WHAT YOU SHOULD DO:
Copy the lines of the material below, starting with the line that contains "You are a GUI" and continuing through the last line, both ends included. Leave the pictures out of your copy.
━━━ TASK DATA
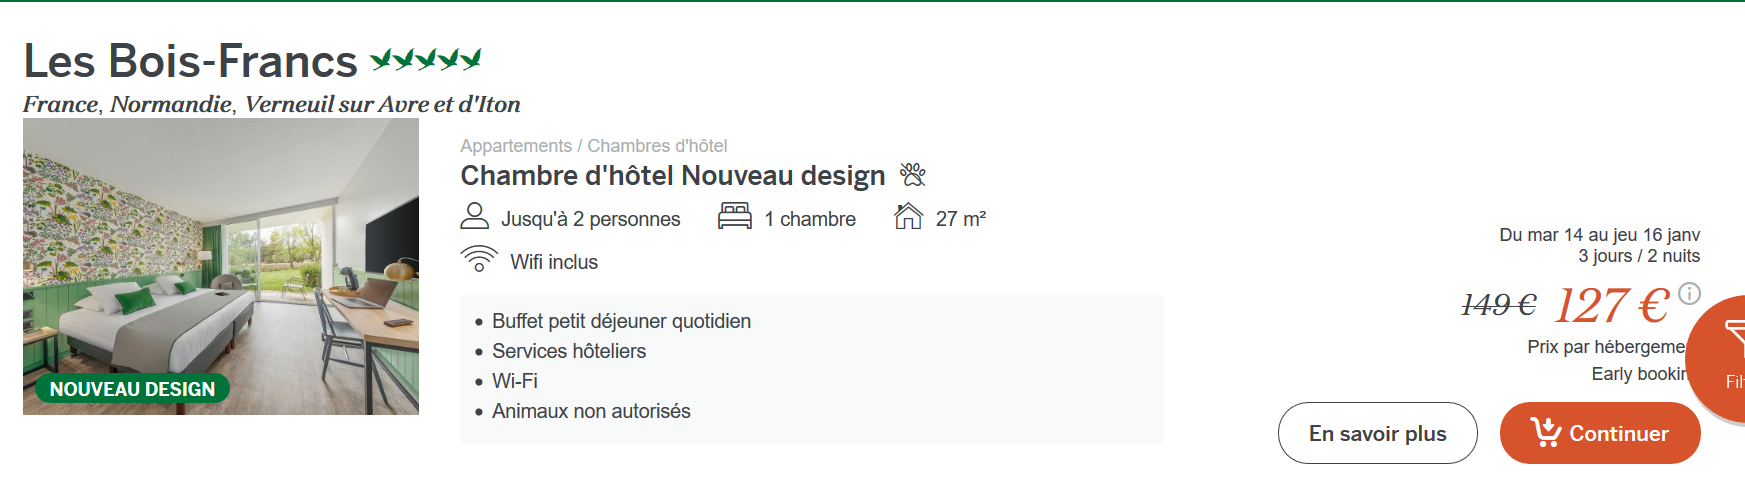
Task: Open the hotel room photo
Action: (221, 266)
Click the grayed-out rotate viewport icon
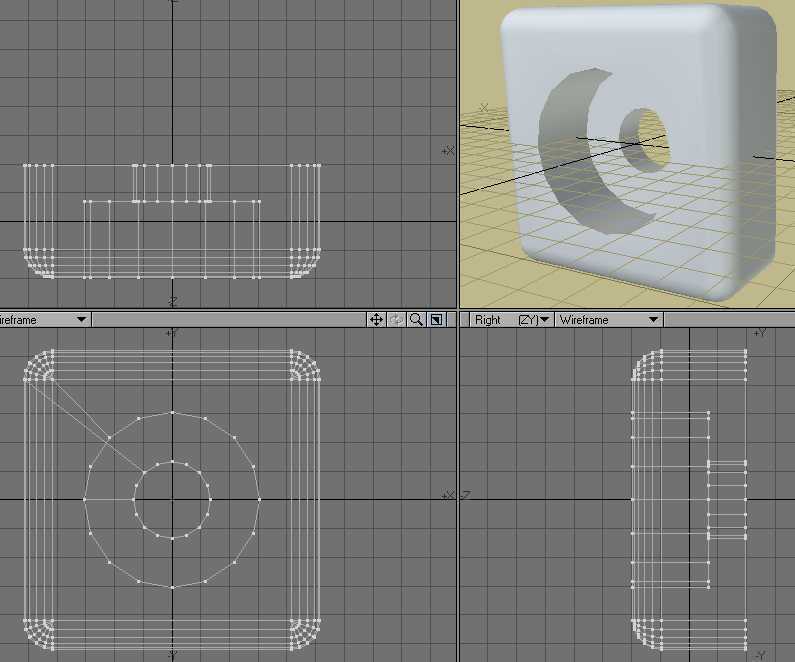795x662 pixels. tap(397, 320)
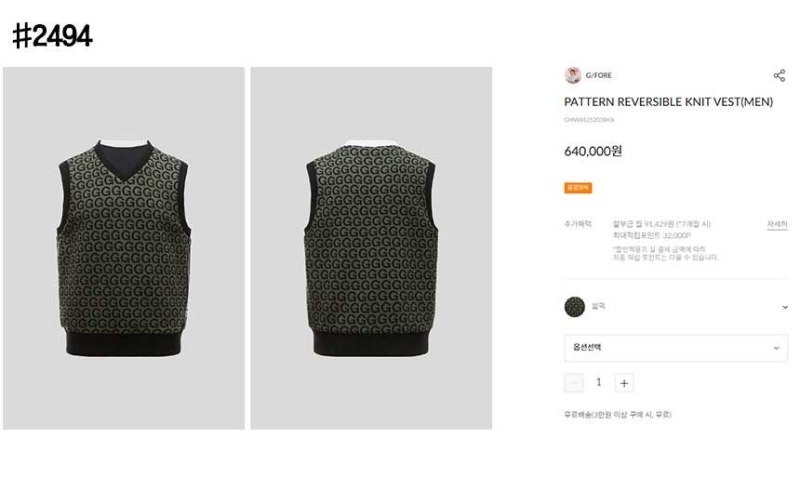View the front vest product image
The height and width of the screenshot is (491, 800).
pos(124,248)
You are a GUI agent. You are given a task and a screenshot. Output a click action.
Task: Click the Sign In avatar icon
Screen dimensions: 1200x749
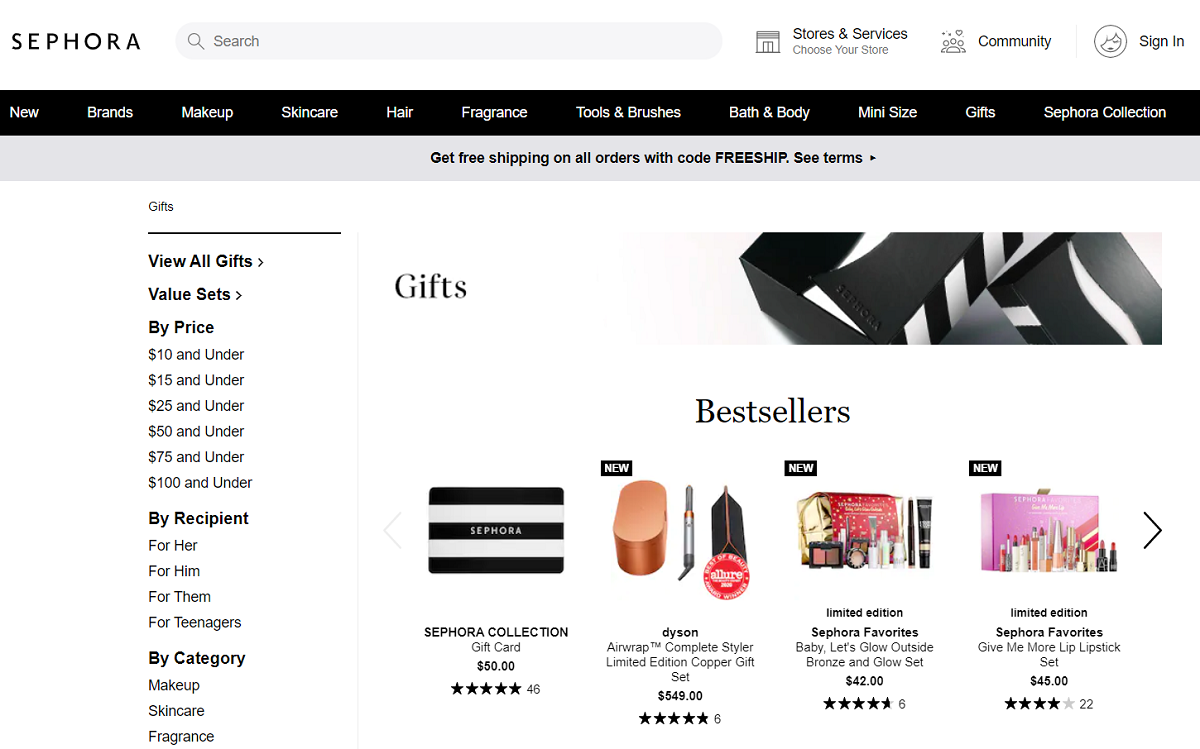[x=1110, y=41]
━━━━━━
TASK ANSWER:
You are a GUI agent. You are given a task and a screenshot. Output a click action.
Task: Click the Sign In avatar icon
Screen dimensions: 1200x749
[x=1110, y=41]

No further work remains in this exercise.